Introduction
Mediabunny is a JavaScript library for reading, writing, and converting media files (like MP4 or WebM), directly in the browser. It aims to be a complete toolkit for high-performance media operations on the web. It's written from scratch in pure TypeScript, has zero dependencies, and is extremely tree-shakable, meaning you only include what you use. You can think of it a bit like FFmpeg, but built for the web's needs.
Features
Here's a long list of stuff this library does:
- Reading metadata from media files
- Extracting media data from media files
- Creating new media files
- Converting media files
- Hardware-accelerated decoding & encoding (via the WebCodecs API)
- Support for multiple video, audio and subtitle tracks
- Read & write support for many container formats (.mp4, .mov, .webm, .mkv, .mp3, .wav, .ogg), including variations such as MP4 with Fast Start, fragmented MP4, or streamable Matroska
- Support for 25 different codecs
- Lazy, optimized, on-demand file reading
- Input and output streaming, arbitrary file size support
- File location independence (memory, disk, network, ...)
- Utilities for compression, resizing, rotation, resampling, trimming
- Transmuxing and transcoding
- Microsecond-accurate reading and writing precision
- Efficient seeking through time
- Pipelined design for efficient hardware usage and automatic backpressure
- Custom encoder & decoder support for polyfilling
- Low- & high-level abstractions for different use cases
- Performant everything
- Node.js support
...and there's probably more.
Use cases
Mediabunny is a general-purpose toolkit and can be used in infinitely many ways. But, here are a few ideas:
- File conversion & compression
- Displaying file metadata (duration, dimensions, ...)
- Extracting thumbnails
- Creating videos in the browser
- Building a video editor
- Live recording & streaming
- Efficient, sample-accurate playback of large files via the Web Audio API
Check out the Examples page for demo implementations of many of these ideas!
Getting started
To get going with Mediabunny, here are some starting points:
- Check out Quick start for a collection of useful code snippets
- Start with Reading media files if you want to do read operations.

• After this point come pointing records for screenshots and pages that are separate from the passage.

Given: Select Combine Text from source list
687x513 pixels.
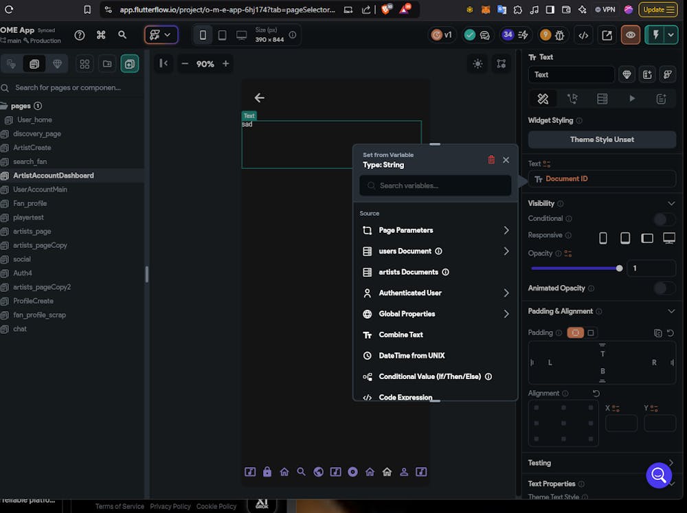Looking at the screenshot, I should coord(401,335).
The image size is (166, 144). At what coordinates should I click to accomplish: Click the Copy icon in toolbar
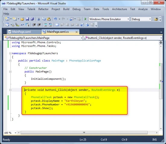click(44, 19)
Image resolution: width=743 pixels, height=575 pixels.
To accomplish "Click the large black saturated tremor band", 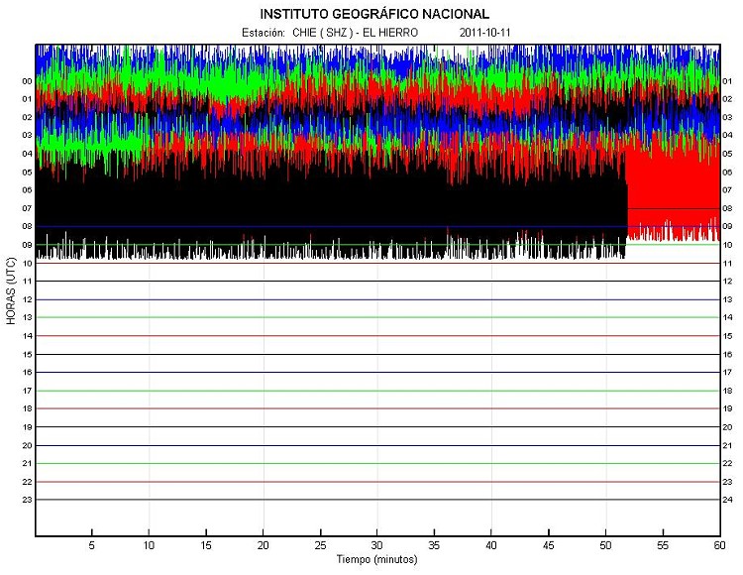I will click(327, 203).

- Start with Writing media files if you want to do write operations.
- Start with Converting media files if you care about file conversions.
- Dive into Packets & samples for a deeper understanding of the concepts underlying this library.
Motivation
Mediabunny is the evolution of my previous libraries, mp4-muxer and webm-muxer, which were both created due to the advent of the WebCodecs API. While they fulfilled their job just fine, I saw a few painpoints:
- Lots of duplicated code between the two libraries, otherwise very similar API.

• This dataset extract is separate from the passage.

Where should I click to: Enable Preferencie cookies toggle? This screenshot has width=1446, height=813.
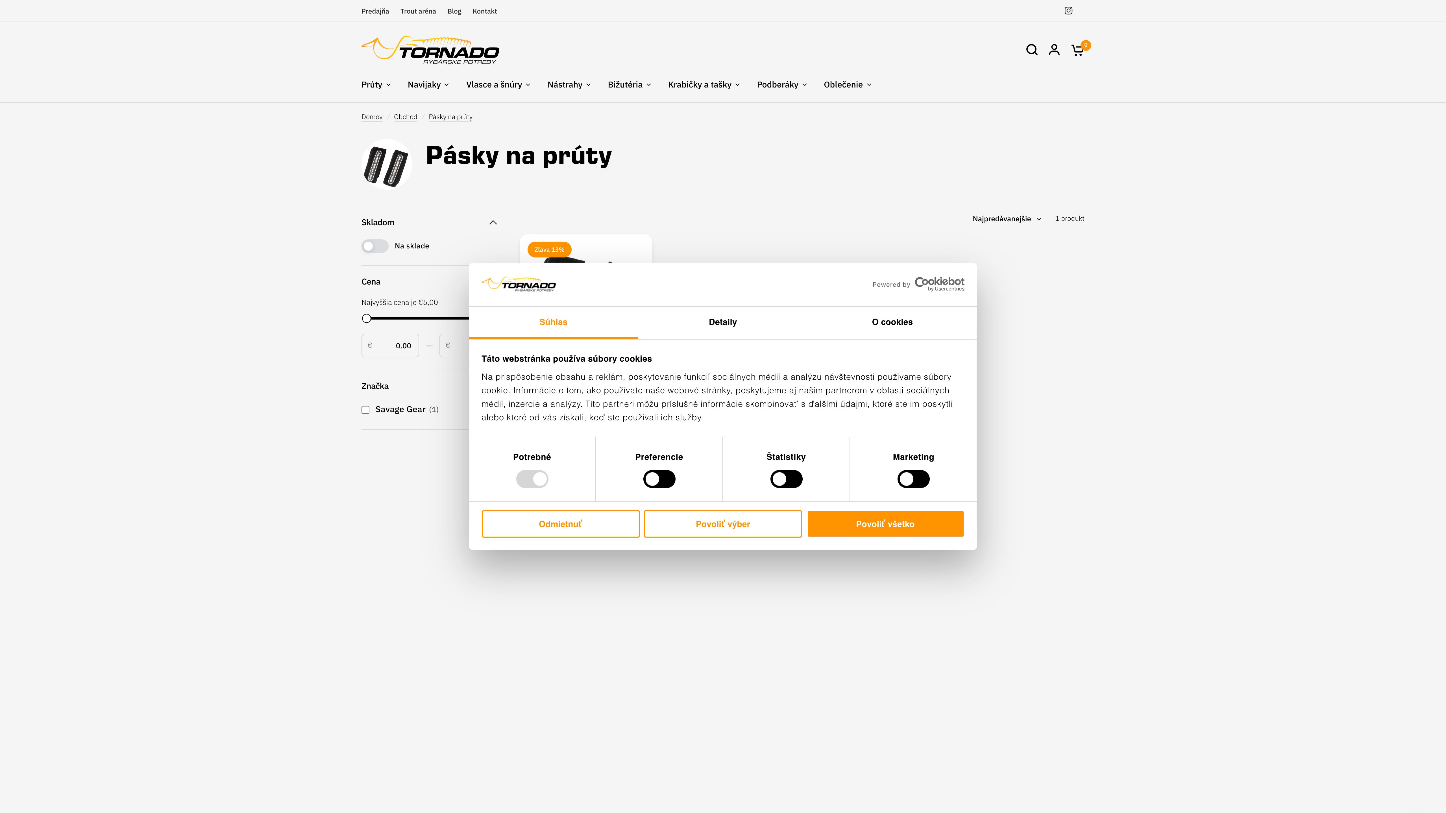pos(658,479)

- No help with the difficulties of navigating the WebCodecs API & related browser APIs.
- "mp4-demuxer when??"
This library is the result of unifying these libraries into one, solving all the above issues, and expanding the scope. Now:
- Changing the output file format is a single-line change; the rest of the API is identical.

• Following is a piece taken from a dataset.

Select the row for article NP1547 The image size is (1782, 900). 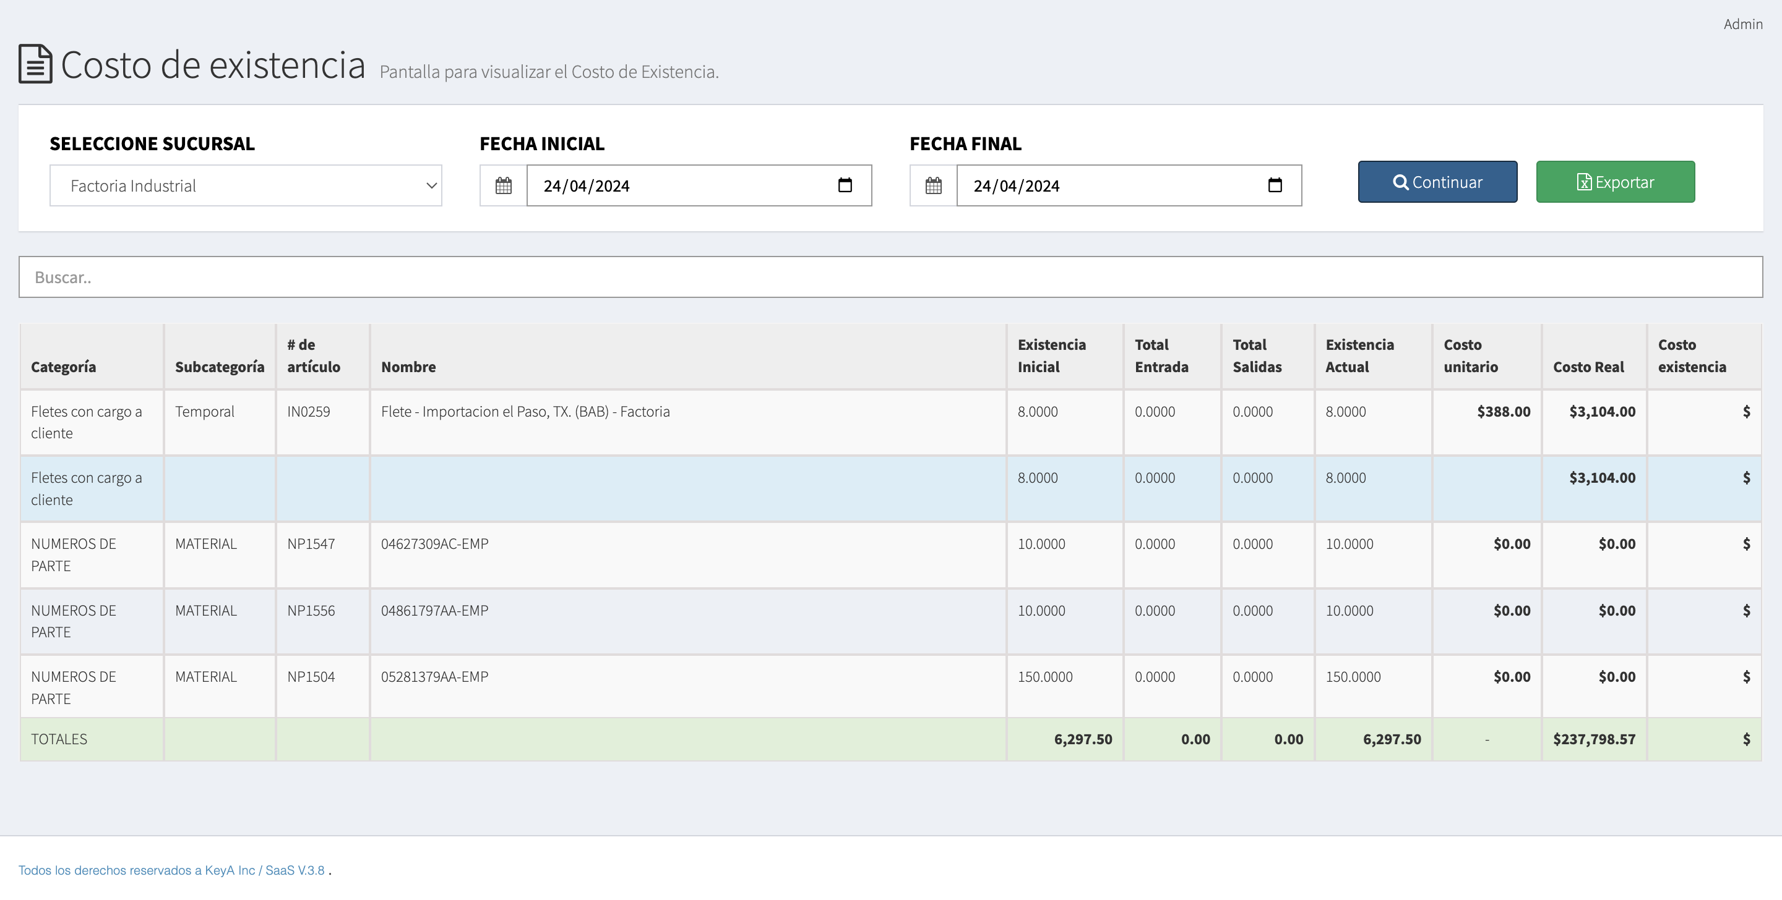[x=311, y=544]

- Lots of abstractions on top of the WebCodecs API & browser APIs are provided.
- mp4-demuxer now.
Due to tree shaking, if you only need an MP4 or WebM muxer, this library's bundle size will still be very small.
Migration
If you're coming from mp4-muxer or webm-muxer, you should migrate to Mediabunny. For that, refer to these guides:
Technical overview
At its core, Mediabunny is a collection of multiplexers and demultiplexers, one of each for every container format. Demultiplexers stream data from sources, while multiplexers stream data to targets. Every demultiplexer is capable of extracting file metadata as well as compressed media data, while multiplexers write metadata and encoded media data into a new file.
Mediabunny then provides several wrappers around the WebCodecs API to simplify usage: for reading, it creates decoders with the correct codec configuration and efficiently decodes media data in a pipelined way. For writing, it figures out the necessary codec configuration and sets up encoders which are then used to encode raw media data, while respecting the backpressure applied by the encoder. Extracting the right decoder configuration from a media file can be tricky and sometimes involves diving into encoded media packet bitstreams.
The conversion abstraction is built on top of Mediabunny's reading and writing primitives and combines them both in a heavily-pipelined way, making sure reading and writing happen in lockstep. It also consists of a lot of conditional logic probing output track compatibility, decoding support, and finding encodable codec configurations. It makes use of the Canvas API for video processing operations, and uses a custom implementation for audio resampling and up/downmixing.